Task description –
Please change each "dropdown" to "drop-down list" in the records below, then give the records again with nothing else altered.

Records supplied –
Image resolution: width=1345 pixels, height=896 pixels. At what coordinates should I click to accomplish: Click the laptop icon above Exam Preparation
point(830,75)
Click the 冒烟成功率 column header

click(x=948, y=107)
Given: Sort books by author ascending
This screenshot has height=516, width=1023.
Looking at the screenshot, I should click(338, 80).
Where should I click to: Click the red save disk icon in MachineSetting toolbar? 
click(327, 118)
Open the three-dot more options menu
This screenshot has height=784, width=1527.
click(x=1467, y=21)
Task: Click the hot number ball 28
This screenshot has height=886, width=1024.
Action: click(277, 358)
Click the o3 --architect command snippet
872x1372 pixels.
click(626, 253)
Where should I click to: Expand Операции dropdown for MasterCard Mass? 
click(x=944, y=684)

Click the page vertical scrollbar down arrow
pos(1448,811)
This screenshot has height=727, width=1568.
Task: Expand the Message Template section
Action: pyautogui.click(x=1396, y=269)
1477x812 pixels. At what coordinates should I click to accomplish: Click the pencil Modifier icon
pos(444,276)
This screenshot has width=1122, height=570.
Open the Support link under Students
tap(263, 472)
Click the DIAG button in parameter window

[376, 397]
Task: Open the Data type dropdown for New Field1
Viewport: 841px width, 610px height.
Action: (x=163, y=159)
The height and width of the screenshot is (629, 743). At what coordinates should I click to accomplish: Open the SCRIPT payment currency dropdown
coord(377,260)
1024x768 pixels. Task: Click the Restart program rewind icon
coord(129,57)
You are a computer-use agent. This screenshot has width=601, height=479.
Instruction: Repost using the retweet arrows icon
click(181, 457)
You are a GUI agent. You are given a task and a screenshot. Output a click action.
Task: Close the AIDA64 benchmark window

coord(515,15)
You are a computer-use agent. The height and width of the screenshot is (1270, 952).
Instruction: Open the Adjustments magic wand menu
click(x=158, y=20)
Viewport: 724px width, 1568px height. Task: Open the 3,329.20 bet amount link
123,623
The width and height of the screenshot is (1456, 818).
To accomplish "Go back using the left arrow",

Output for this exercise –
Image resolution: width=1345 pixels, height=896 pixels. At what coordinates should I click to accomplish: Click the laptop icon above Exam Preparation
point(830,75)
Click the 冒烟成功率 column header

click(x=948, y=107)
Given: Sort books by author ascending
This screenshot has height=516, width=1023.
Looking at the screenshot, I should click(338, 80).
Where should I click to: Click the red save disk icon in MachineSetting toolbar? 
click(327, 118)
Open the three-dot more options menu
This screenshot has height=784, width=1527.
click(x=1467, y=21)
Task: Click the hot number ball 28
This screenshot has height=886, width=1024.
Action: click(277, 358)
Click the o3 --architect command snippet
872x1372 pixels.
click(626, 253)
Where should I click to: Expand Операции drop-down list for MasterCard Mass? 
click(x=944, y=684)

Click the page vertical scrollbar down arrow
pos(1448,811)
This screenshot has height=727, width=1568.
Task: Expand the Message Template section
Action: pyautogui.click(x=1396, y=269)
1477x812 pixels. At what coordinates should I click to accomplish: Click the pencil Modifier icon
pos(444,276)
This screenshot has width=1122, height=570.
Open the Support link under Students
tap(263, 472)
Click the DIAG button in parameter window

[376, 397]
Task: Open the Data type drop-down list for New Field1
Viewport: 841px width, 610px height.
Action: (x=163, y=159)
The height and width of the screenshot is (629, 743). At what coordinates should I click to accomplish: Open the SCRIPT payment currency drop-down list
coord(377,260)
1024x768 pixels. Task: Click the Restart program rewind icon
coord(129,57)
You are a computer-use agent. This screenshot has width=601, height=479.
Instruction: Repost using the retweet arrows icon
click(181, 457)
You are a GUI agent. You are given a task and a screenshot. Output a click action.
Task: Close the AIDA64 benchmark window

coord(515,15)
You are a computer-use agent. The height and width of the screenshot is (1270, 952).
Instruction: Open the Adjustments magic wand menu
click(x=158, y=20)
Viewport: 724px width, 1568px height. Task: Open the 3,329.20 bet amount link
123,623
The width and height of the screenshot is (1456, 818).
To accomplish "Go back using the left arrow",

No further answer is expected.